■ **Given records**:
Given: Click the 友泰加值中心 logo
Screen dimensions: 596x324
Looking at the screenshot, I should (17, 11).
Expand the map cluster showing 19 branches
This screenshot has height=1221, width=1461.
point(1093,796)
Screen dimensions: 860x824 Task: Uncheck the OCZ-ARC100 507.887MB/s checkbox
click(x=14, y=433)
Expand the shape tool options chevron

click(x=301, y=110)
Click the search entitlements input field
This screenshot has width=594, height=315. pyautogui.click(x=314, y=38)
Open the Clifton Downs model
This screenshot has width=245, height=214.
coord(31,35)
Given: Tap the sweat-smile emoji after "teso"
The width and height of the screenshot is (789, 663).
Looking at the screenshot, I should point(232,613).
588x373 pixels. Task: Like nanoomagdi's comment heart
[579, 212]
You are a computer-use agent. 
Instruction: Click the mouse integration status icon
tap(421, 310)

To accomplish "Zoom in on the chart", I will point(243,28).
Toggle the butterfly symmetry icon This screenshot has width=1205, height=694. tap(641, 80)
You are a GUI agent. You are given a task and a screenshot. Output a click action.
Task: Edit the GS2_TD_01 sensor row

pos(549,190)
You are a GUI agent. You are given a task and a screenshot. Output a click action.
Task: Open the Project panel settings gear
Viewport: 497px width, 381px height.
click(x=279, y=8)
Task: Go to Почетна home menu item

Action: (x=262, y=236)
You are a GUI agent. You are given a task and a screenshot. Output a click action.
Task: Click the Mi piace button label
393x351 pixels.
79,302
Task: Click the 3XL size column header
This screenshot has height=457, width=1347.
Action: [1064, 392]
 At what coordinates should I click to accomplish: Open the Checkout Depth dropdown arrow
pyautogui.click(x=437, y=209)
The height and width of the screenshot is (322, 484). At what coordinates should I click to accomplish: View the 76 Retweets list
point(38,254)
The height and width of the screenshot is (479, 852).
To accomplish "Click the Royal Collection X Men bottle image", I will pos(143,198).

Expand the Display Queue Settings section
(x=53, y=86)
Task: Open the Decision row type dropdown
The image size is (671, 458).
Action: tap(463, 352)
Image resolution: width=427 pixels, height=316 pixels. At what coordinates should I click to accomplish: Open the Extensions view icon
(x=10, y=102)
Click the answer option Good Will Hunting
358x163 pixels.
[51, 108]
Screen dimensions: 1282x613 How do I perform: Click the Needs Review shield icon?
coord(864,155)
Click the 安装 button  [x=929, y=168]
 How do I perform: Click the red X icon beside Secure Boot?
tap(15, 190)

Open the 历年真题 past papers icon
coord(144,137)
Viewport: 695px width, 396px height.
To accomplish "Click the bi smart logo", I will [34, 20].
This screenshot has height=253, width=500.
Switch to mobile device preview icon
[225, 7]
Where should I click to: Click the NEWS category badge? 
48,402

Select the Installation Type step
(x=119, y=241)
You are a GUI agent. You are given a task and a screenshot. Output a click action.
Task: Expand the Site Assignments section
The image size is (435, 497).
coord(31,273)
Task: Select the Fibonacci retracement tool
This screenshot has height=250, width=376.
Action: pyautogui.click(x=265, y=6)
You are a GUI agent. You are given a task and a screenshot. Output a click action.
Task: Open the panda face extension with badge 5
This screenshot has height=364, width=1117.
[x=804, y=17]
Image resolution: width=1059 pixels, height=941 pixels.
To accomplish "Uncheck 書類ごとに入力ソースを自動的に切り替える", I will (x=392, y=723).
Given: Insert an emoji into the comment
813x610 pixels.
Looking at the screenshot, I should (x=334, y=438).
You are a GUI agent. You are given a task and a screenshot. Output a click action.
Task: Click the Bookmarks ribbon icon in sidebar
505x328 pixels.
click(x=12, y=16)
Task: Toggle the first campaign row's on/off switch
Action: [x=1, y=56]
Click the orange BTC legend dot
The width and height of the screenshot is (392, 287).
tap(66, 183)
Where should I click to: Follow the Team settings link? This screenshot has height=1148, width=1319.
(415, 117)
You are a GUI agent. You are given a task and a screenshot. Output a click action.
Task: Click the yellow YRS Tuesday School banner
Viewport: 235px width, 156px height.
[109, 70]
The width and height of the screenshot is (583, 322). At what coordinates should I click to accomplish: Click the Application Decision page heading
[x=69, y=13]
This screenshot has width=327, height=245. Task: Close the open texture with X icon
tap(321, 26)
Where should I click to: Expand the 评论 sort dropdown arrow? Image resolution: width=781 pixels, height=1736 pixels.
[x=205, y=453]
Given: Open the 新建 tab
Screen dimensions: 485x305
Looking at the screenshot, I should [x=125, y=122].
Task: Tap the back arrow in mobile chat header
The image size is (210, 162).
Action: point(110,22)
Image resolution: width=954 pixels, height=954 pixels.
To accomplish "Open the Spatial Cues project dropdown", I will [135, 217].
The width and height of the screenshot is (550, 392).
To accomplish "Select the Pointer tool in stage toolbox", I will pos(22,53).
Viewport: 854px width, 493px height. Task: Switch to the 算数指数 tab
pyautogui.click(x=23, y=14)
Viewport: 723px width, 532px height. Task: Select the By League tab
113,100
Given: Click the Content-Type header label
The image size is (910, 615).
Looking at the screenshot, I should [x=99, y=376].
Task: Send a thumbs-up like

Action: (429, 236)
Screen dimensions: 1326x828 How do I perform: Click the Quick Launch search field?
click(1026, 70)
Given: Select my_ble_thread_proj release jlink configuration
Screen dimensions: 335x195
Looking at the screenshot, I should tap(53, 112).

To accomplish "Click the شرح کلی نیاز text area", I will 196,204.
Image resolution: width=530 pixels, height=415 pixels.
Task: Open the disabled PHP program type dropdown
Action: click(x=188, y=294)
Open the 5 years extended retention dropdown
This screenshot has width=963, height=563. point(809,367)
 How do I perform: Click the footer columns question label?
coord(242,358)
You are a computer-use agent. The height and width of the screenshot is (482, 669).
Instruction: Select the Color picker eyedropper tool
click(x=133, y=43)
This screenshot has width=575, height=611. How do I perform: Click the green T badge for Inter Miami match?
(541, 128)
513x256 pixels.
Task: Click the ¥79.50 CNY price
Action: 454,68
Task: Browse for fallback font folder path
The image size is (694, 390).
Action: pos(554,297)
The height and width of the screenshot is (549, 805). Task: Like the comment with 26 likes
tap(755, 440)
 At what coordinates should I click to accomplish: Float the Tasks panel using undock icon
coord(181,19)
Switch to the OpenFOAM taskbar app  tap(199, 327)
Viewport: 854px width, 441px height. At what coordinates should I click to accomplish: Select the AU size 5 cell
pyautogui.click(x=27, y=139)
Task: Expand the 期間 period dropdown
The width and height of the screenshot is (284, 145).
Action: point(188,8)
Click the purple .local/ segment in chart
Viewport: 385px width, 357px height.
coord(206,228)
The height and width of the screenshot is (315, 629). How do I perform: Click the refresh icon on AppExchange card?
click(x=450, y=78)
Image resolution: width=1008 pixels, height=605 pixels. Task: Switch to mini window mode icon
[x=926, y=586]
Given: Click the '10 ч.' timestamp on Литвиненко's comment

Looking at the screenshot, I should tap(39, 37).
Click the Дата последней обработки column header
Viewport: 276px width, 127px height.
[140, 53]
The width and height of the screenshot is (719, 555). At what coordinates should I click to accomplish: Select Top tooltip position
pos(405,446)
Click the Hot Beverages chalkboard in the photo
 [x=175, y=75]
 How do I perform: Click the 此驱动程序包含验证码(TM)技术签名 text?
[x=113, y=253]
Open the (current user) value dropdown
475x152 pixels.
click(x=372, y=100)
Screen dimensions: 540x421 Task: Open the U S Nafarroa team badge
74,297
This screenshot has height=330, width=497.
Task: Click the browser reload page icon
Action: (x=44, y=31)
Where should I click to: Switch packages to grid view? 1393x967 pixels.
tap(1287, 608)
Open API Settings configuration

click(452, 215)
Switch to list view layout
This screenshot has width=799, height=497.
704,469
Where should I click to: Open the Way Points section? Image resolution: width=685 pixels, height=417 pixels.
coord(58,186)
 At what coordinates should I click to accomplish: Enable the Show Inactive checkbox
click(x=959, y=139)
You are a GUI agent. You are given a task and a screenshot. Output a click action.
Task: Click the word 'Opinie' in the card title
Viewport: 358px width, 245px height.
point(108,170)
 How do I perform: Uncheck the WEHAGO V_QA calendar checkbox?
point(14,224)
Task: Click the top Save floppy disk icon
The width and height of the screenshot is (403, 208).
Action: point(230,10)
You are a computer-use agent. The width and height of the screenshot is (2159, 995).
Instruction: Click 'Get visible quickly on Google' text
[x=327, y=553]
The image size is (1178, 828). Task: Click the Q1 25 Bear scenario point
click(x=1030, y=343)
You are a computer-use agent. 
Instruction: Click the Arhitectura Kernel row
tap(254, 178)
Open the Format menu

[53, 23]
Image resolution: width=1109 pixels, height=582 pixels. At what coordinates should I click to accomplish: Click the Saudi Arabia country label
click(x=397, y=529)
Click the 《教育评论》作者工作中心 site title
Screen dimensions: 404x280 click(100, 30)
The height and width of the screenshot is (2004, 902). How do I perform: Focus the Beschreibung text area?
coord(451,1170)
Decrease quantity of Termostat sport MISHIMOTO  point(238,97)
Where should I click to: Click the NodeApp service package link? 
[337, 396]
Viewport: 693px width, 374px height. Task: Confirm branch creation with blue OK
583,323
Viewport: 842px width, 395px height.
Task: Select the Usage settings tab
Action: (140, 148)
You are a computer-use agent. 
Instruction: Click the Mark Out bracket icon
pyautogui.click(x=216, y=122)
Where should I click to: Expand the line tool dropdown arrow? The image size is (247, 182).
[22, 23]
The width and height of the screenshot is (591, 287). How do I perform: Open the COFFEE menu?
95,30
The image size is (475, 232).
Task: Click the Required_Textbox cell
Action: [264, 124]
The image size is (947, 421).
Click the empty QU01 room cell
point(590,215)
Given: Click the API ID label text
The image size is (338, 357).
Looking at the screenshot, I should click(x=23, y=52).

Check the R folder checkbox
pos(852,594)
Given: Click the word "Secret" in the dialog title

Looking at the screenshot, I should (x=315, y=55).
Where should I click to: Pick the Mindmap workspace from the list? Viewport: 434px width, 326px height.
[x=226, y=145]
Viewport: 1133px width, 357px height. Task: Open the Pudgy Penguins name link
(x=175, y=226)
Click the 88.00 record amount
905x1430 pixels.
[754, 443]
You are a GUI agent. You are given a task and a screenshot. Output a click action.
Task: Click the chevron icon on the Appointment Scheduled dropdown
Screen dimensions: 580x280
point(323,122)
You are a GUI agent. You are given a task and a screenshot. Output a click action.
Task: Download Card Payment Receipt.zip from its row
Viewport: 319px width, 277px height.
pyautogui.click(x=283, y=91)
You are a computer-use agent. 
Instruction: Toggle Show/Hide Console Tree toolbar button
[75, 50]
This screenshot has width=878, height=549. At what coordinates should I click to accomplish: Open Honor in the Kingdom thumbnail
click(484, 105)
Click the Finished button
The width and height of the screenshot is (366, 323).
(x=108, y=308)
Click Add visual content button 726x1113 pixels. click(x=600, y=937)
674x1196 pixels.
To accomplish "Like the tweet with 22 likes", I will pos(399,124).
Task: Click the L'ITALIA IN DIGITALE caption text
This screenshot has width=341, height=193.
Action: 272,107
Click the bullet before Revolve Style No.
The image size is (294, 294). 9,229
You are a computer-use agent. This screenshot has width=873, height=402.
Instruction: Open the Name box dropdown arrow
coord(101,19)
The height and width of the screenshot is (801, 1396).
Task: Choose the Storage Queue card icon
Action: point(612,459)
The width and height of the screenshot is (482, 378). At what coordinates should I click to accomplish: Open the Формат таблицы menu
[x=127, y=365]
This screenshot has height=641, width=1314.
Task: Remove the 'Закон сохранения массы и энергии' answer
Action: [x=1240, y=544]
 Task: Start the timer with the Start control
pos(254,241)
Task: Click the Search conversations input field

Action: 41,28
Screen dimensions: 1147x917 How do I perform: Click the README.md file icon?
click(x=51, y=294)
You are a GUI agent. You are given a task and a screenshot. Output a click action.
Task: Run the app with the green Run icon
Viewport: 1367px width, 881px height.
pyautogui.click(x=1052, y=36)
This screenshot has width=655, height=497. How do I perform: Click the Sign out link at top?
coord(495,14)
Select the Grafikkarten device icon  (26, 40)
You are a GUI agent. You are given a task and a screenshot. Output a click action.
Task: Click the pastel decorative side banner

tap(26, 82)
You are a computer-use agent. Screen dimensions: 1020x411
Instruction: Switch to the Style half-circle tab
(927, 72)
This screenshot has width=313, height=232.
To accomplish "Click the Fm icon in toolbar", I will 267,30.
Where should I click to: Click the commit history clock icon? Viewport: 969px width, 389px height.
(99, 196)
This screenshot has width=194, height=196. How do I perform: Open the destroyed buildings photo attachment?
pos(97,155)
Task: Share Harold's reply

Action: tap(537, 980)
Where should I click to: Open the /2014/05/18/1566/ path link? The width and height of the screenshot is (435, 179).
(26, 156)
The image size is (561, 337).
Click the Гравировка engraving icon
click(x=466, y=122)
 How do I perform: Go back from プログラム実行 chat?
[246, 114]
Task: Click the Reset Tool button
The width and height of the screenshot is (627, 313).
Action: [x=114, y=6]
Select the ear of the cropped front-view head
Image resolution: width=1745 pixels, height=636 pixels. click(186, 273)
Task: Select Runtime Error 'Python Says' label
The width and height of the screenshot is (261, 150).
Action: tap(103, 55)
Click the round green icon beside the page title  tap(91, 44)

■ **Aim of the exercise**:
Find out how many lines of the listing above include the word "logo", and give that number alone.

■ **Answer section**:
2